The only American-built fighters in England in 1942 were Lockheed P-38 Lightnings, and they were being held in reserve to reinforce the newly established Twelfth Air Force in North Africa. Consequently, the 4th Fighter Group Spitfires were the only game in town. Ironically, the 4th Fighter Group continued to operate under RAF Fighter Command for a time, while RAF Spitfires served as the primary escort fighters for VIII Bomber Command throughout 1942. Spitfires would continue to serve with American fighter squadrons well into 1943, when they were replaced by American aircraft, particularly the Republic P-47 Thunderbolt.
High Casualties Over Dieppe
In August 1942, one of the fiercest air actions of the war occurred as Spitfires played the major fighter role in support of the Canadian commando raid on the French port at Dieppe, code-named Operation Jubilee. More than 2,300 sorties were flown that day, with large numbers of them flown by Spitfires. Spitfires from 129 Squadron fired the first shots of the action as they struck shore installations during the dark hours before sunrise at 4:45 am. The 129 Squadron Spits were followed by other Spitfires escorting light bombers on missions against the shore batteries near the landing beach.
Inexplicably, the Luftwaffe failed to appear over the beaches until midday. When they did come, the German attack was met by four squadrons of Spitfires that had been dispatched by Air Marshal Leigh-Mallory, who was keeping close watch on developments in France. Four other Spitfire squadrons escorted a flight of American Boeing B-17 Flying Fortress bombers attacking the airfield at Abbeville. Unfortunately, the troops on the beaches met stiff resistance that inflicted heavy losses. Almost 4,000 commandos were killed, wounded, or captured, including some 3,000 Canadians. Air casualties were not light—106 RAF aircraft were reported lost, 88 of which were Spitfires.
The War in the Mediterranean
As the attacks on occupied Europe and Germany increased in 1943, the drawbacks of the Spitfires became readily apparent. While Spitfires could escort cross-Channel missions into France and the Low Countries, they lacked the range to go deeper. As longer range American fighters arrived in England and entered operational service, the Spitfires turned more toward supporting short-range medium bombers on attacks against German airfields and other installations in France and attacking ground targets.
Spitfires served in every theater of the war where British and British Commonwealth forces fought. One of the first—and perhaps most important—overseas deployments of Spitfires was to Malta, where German and Italian bombers were attempting to pound the occupying British forces into submission. Air attacks commenced on Malta immediately after Italy entered the war on June 10, 1940, and continued for two years.
By March 7, 1942, when 15 Spitfires flew onto the island from the aircraft carrier HMS Eagle, the island had been under constant air attack for 20 months.
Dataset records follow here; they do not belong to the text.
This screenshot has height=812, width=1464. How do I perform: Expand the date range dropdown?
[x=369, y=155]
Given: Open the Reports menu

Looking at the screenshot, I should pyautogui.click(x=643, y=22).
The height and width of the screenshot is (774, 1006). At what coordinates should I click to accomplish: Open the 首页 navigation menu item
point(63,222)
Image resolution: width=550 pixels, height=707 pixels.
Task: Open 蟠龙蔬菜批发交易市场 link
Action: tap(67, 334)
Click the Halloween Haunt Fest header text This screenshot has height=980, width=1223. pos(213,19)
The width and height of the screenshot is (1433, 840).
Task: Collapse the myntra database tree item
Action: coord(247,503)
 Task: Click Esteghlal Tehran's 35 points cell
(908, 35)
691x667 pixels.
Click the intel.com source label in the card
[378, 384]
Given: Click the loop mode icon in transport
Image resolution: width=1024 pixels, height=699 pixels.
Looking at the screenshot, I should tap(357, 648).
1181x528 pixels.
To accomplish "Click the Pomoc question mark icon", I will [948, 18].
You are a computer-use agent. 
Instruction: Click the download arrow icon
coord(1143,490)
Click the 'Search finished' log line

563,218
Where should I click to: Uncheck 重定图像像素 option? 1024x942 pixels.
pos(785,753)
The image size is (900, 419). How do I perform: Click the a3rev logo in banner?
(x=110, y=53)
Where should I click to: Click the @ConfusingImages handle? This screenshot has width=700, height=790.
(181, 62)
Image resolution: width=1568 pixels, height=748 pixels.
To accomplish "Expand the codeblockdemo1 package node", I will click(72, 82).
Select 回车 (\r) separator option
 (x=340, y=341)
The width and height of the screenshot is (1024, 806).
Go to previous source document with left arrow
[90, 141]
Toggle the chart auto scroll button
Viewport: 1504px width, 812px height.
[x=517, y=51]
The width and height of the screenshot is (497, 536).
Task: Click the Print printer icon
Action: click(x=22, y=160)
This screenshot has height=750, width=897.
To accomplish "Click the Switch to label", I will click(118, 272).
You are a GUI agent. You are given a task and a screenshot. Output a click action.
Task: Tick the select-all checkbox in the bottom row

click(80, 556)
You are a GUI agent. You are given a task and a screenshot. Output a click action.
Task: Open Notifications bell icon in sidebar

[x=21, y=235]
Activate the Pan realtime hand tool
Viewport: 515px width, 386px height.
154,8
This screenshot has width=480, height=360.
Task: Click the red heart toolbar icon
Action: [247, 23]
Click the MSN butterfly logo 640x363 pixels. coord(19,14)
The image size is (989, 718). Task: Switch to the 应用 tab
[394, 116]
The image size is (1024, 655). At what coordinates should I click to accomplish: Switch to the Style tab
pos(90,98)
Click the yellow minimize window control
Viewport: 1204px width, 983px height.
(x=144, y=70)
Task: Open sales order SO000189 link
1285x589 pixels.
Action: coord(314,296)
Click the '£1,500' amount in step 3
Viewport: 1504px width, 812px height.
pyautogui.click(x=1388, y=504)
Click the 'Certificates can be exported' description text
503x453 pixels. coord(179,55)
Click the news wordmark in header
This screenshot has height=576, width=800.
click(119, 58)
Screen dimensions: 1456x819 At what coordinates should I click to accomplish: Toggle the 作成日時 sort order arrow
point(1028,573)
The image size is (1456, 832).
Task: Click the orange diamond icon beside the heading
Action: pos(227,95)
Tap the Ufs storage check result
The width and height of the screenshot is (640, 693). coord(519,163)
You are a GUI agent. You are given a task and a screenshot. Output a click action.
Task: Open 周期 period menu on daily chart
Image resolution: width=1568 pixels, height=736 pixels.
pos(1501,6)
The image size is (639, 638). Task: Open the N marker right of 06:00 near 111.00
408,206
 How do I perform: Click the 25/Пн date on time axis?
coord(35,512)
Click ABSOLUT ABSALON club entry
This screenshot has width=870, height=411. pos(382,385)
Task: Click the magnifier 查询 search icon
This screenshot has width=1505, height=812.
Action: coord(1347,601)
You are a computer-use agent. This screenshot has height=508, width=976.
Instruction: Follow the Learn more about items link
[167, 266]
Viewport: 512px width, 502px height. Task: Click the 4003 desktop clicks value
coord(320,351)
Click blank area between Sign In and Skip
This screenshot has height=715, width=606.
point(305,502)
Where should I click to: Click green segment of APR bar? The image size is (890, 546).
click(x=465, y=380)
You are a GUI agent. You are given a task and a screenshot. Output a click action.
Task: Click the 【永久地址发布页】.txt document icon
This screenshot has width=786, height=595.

The newly arrived Spits were rendered ineffective by Axis air attacks within a few days, and preparations were made for additional airplanes to be delivered by the carrier USS Wasp. On April 20, an additional 47 Spitfires reached the island, but their arrival had not gone unnoticed. Within two hours, German and Italian aircraft were hitting the island; by the end of the following day, only 18 Spitfires remained operational.